Thursday, January 28, 2010

The Teacher's Guide

Dan Phillips writes:
We've been handed the Teacher's Guide, so to speak. What this means is that Christianity isn't the conclusion of a series of deductions leading to open conclusions, per se. It isn't the conclusion of a syllogism. It is revelation, and the Christian starts his thinking with that revelation.

That means that, if I'm working on a dandy, shiny, impressive, lovely theory or hypothesis, and then get T-boned by the clear teaching of Scripture, I bail on my theory. No matter how much I loved it, what admiration it would earn me, what applause and kudo's — I bail on it. No matter how much the world would prefer it to the old Christian answer — I bail on it. No matter how much better-feeling sense it made to me that the Biblical position — I bail on it.

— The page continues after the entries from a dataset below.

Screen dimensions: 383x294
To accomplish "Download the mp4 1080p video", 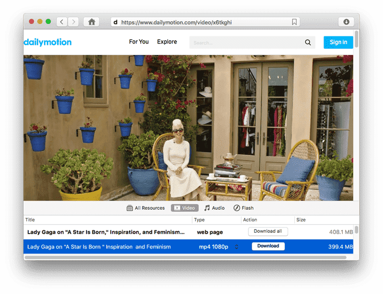I will point(268,247).
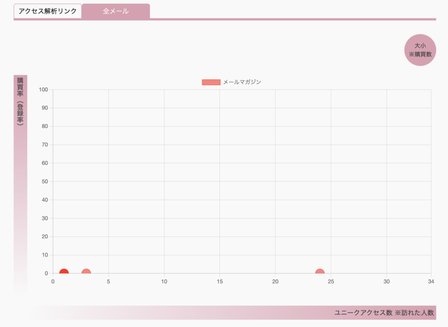
Task: Click the ユニークアクセス数 ※訪れた人数 axis label
Action: point(384,313)
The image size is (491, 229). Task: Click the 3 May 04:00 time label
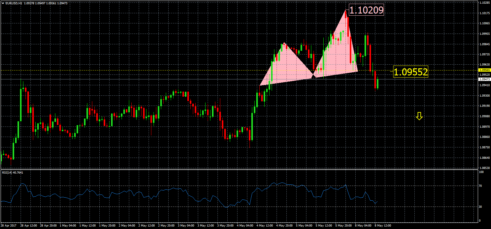coord(186,226)
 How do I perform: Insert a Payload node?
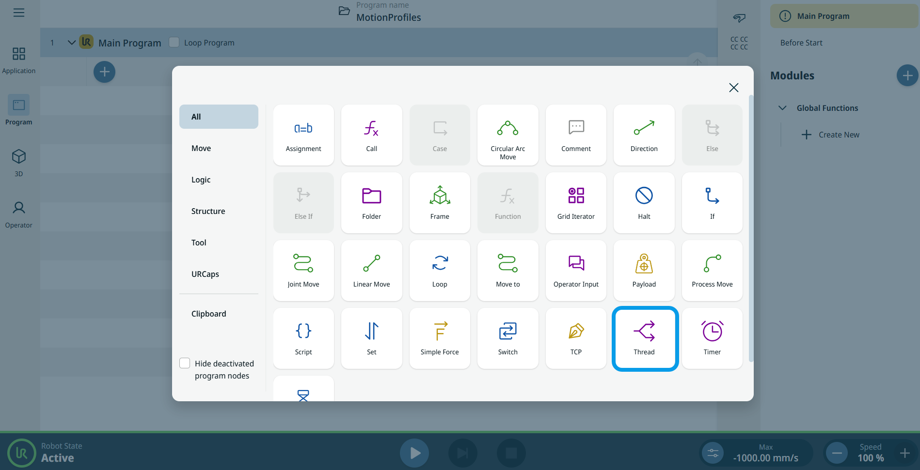pyautogui.click(x=644, y=271)
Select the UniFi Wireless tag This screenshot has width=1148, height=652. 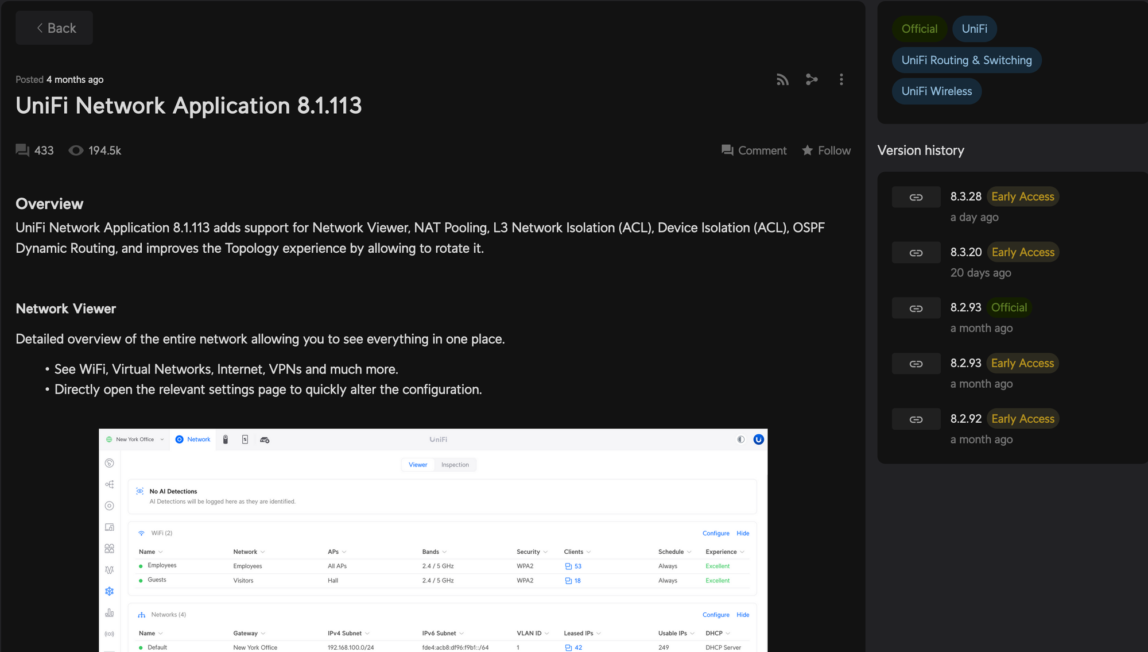[x=936, y=91]
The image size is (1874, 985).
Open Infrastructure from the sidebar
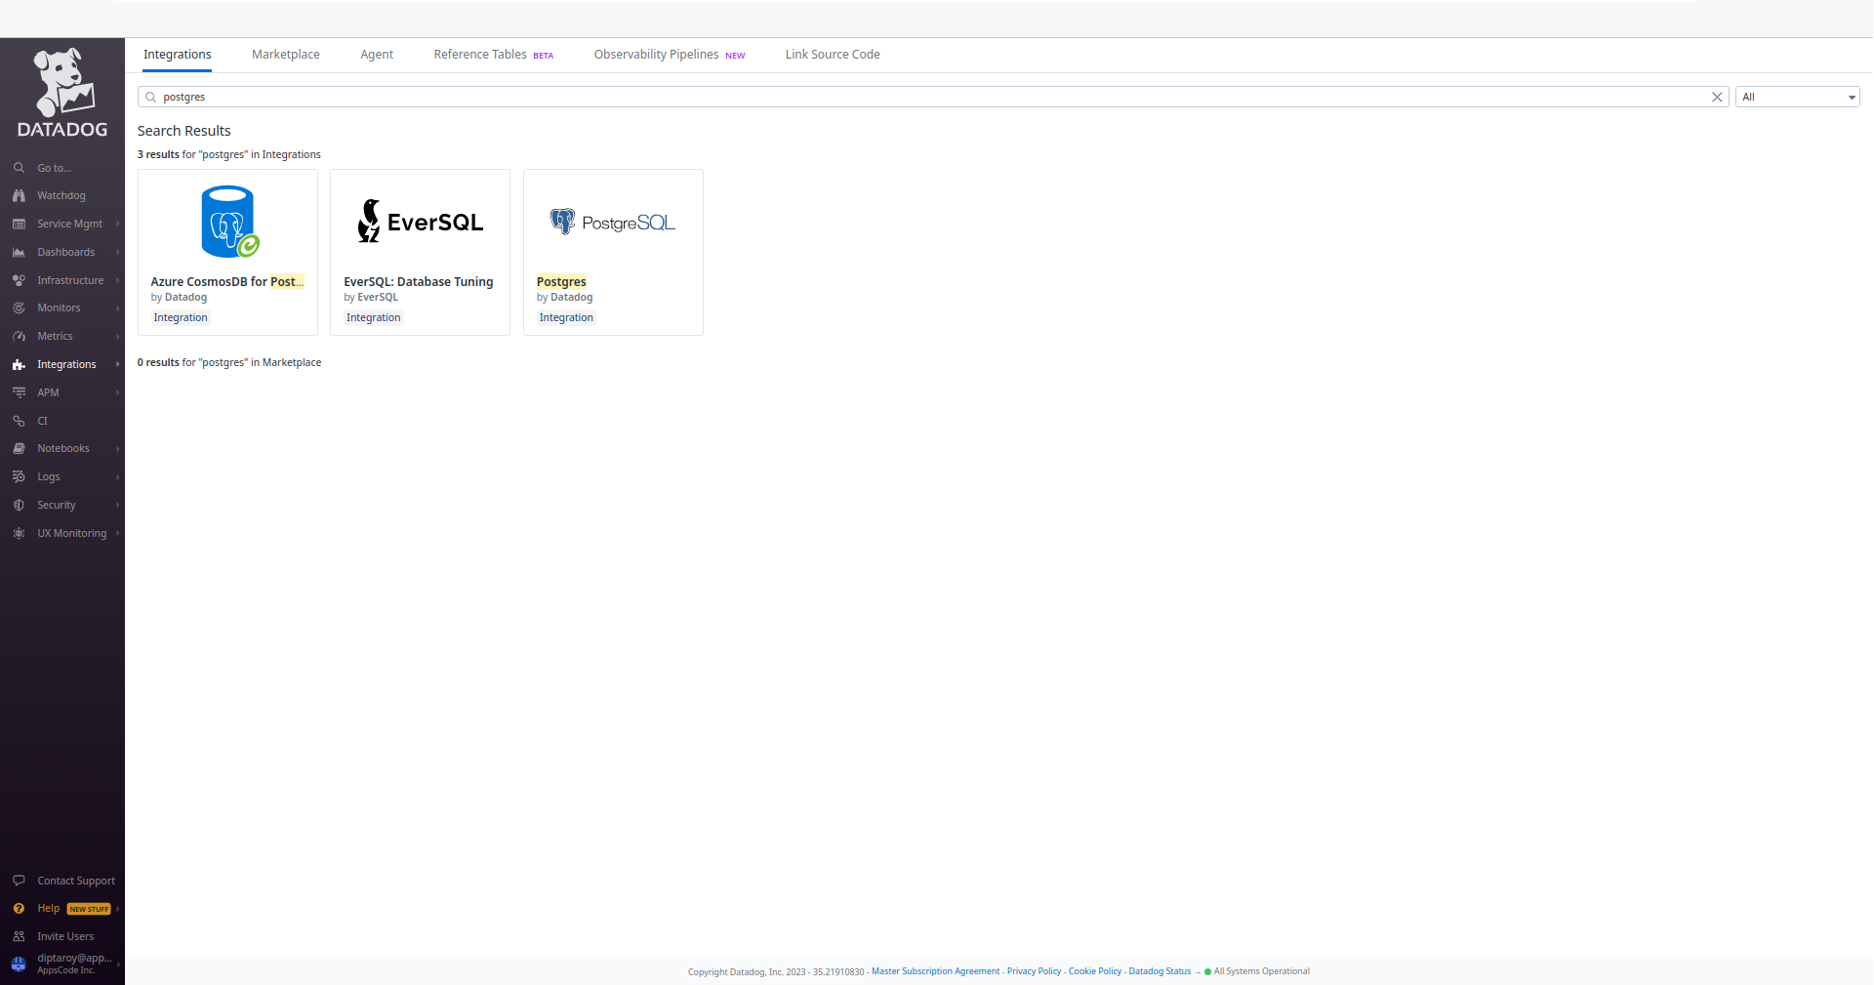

What's so bemusing is when a man or woman professes to be a Christian — which is to say, someone who agrees with Jesus that the Bible is the Teacher's Guide — approaches issues like a non-Christian.

...

Confronted with a Biblical phenomenon that doesn't match our theory, the Christian response should be, "Evidently not." That is, in this case — as I pointed out in that post and many other times — clearly God the Holy Spirit has no problem whatever moving apostles to issue commands to Christians, and calling Christians to obey. That's in the Teacher's Guide.

So if a Christian sees that phenomenon, and sees it clashes with his theories of Christian living, he should say, "Evidently I did the math wrong. Start over!" And he should re-work it until his answer matches the Teacher's Guide.

1 comment:

kathy said...

I often think what a VERY serious thing it is for those men who faithfully and consistently teach the WORD. No compromise....if anything gets T-boned by the WORD...bail! That must be true in all the decisions we make in our lives also. Good reminder. Thanks!